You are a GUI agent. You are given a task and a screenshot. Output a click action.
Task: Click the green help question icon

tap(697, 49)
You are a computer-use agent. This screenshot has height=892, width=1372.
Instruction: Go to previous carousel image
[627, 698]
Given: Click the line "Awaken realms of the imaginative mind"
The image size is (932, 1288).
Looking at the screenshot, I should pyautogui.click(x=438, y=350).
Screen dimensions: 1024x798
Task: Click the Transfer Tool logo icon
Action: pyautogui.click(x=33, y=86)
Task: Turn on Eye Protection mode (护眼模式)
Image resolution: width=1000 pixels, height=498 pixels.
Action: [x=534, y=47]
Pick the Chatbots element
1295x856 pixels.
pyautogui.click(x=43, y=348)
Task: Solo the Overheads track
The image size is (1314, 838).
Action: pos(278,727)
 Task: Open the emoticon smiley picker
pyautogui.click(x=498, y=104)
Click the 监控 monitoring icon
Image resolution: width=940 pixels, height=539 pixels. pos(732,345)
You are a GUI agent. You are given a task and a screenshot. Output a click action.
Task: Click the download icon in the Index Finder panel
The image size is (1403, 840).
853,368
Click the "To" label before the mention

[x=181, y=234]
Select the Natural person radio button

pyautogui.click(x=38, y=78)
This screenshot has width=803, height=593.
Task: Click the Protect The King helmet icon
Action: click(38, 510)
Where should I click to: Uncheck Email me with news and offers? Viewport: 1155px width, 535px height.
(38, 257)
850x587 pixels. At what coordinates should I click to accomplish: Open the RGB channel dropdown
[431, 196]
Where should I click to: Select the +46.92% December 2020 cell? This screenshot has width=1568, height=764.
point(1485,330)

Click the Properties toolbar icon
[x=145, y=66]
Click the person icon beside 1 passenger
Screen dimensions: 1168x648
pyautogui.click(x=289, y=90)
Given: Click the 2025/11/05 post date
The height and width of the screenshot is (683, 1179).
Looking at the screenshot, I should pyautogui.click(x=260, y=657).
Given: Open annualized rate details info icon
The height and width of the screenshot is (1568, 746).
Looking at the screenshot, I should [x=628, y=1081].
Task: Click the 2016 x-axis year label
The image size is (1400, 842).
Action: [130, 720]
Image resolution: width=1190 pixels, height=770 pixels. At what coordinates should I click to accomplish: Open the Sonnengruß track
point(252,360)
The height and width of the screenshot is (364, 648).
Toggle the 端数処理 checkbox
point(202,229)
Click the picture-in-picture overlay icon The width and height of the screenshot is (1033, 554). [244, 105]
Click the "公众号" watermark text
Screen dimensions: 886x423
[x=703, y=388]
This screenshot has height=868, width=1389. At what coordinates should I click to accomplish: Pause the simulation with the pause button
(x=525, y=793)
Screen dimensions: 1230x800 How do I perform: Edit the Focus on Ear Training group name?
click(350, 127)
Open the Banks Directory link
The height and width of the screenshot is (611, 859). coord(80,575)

######

> [The problem] Give as a numbered list the items starting with the line that contains "before the mention" and going on through the line that contains "Action: click(38, 510)", leaving out blank lines.

> [Complete output]
1. Click the "To" label before the mention
2. [x=181, y=234]
3. Select the Natural person radio button
4. pyautogui.click(x=38, y=78)
5. This screenshot has width=803, height=593.
6. Task: Click the Protect The King helmet icon
7. Action: click(38, 510)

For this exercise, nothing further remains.